If the demographics in your area suggest that you can build the Troop through recruiting (perhaps you are in a smaller rural community and have really already got the all the boys who are interested in being Scouts) than recruiting becomes the focus. (I’ll not go into great detail on recruiting here – see this post.)
3. What are the limits of constraints we adults must lay on youth leaders. I have always reserved the right to veto activities and choices made by the boys that either are not safe, are not allowed by the BSA, or are contrary to the aims and methods of scouting. I think that, if left to themselves the scouts would vote to play paint ball rather than camp, abandon the uniform, and treat the scoutmaster like a Webelos den leader, to do all the planning and leading.
You and I don’t restrain our Scouts, veto their ideas, or reserve the right to do anything. The program defines all of these things, not us. You aren’t the arbiter of what they can and can’t do – we all agree to play by the rules that define the game. Scouts understand the basic fairness of this.
Instead of putting yourself on trial as the one who makes decisions and is the arbiter of what Scouting is and what it isn’t educate your scouts to make these determinations themselves. Get them a copy of the Guide to Safe Scouting; encourage them to understand things as well as you do. Get on their side and instead of giving answers lead them towards finding the answers for themselves. They’ll catch on and start to redirect their aspirations.
I want to challenge your assumptions on their attitude. Boys are Scouts because they want to do the things Scouts do. They start out with a kind of fuzzy idea of exactly what that means. We’d like them to share our vision of Scouting but that’s not always the case. Our job, then, is to find out what they are thinking, what their expectations are.
One way to do this is to talk to them individually without any pretense put on the conversation.
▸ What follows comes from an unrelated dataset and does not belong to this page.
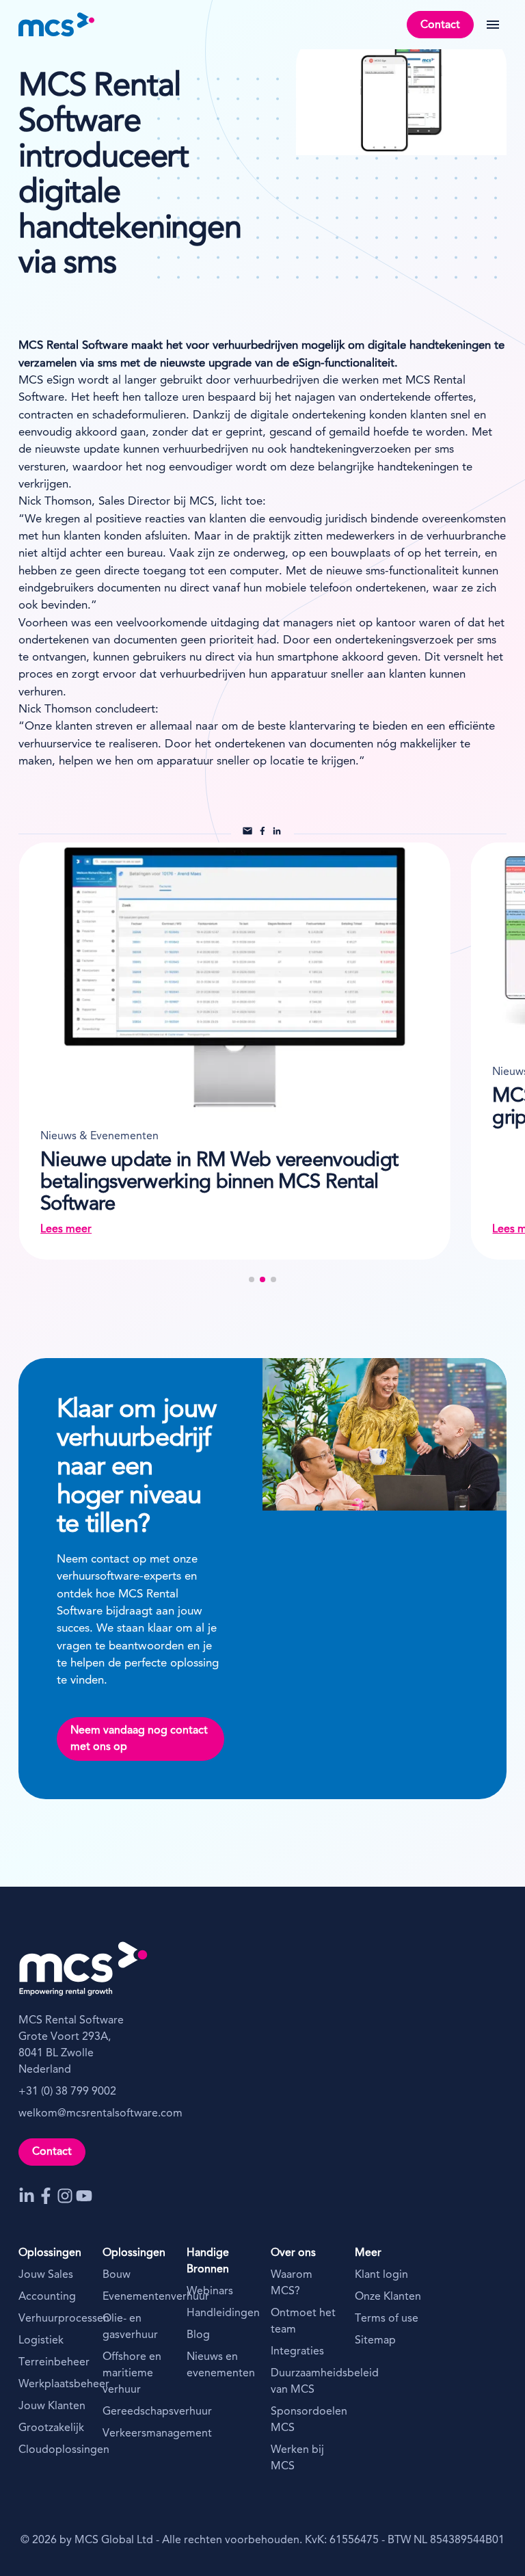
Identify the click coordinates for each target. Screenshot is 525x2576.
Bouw (117, 2275)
What I mean is just do a little quiet investigating and questioning. Don’t make an announcement; don’t place these conversations in the context of a Scoutmaster’s conference or anything like that – just have an informal conversation with individual Scouts. Trying this with a group of Scouts is going to put them on the defensive and you aren’t going to find out much.
What do they really like about Scouting? Why do the like it? What would they like to do? What would they like to change? Just get answers without commenting or replying on them. Don’t dismiss anything they say as unrealistic or outrageous, don’t judge anything they say at all – just listen. I’ll guarantee that this will be a valuable way towards understanding what’s going on.
Once you have a good understanding of what Scouts expect you can start to work with them to refine and realize those expectations. Some of what they say will be outside of the realm of possibility but much of it will be spot on.
I am also going to challenge your tone in the friendliest, most understanding way possible because I have been there myself. You’re frustrated and probably a little (or a lot) angry. You’ve done the training, caught the vision and encountered a good deal of resistance towards your efforts to make the vision a reality. Any of us who have been at this for a while feel the same way on a pretty regular basis so this is not a character flaw or a moral weakness; it is part and parcel of being a Scoutmaster. We are all in this together.
Scouts sense frustration and anger in adults and react by distancing themselves as far from it as possible. Our anger and frustration has to be resolved – it only gets in the way.
One way to defuse these frustrations is to approach the program with fresh eyes. Our challenge is not to mold and develop Scouts, that’s not our aim. Our aim is to create and maintain the conditions that will allow them to shape and mold themselves.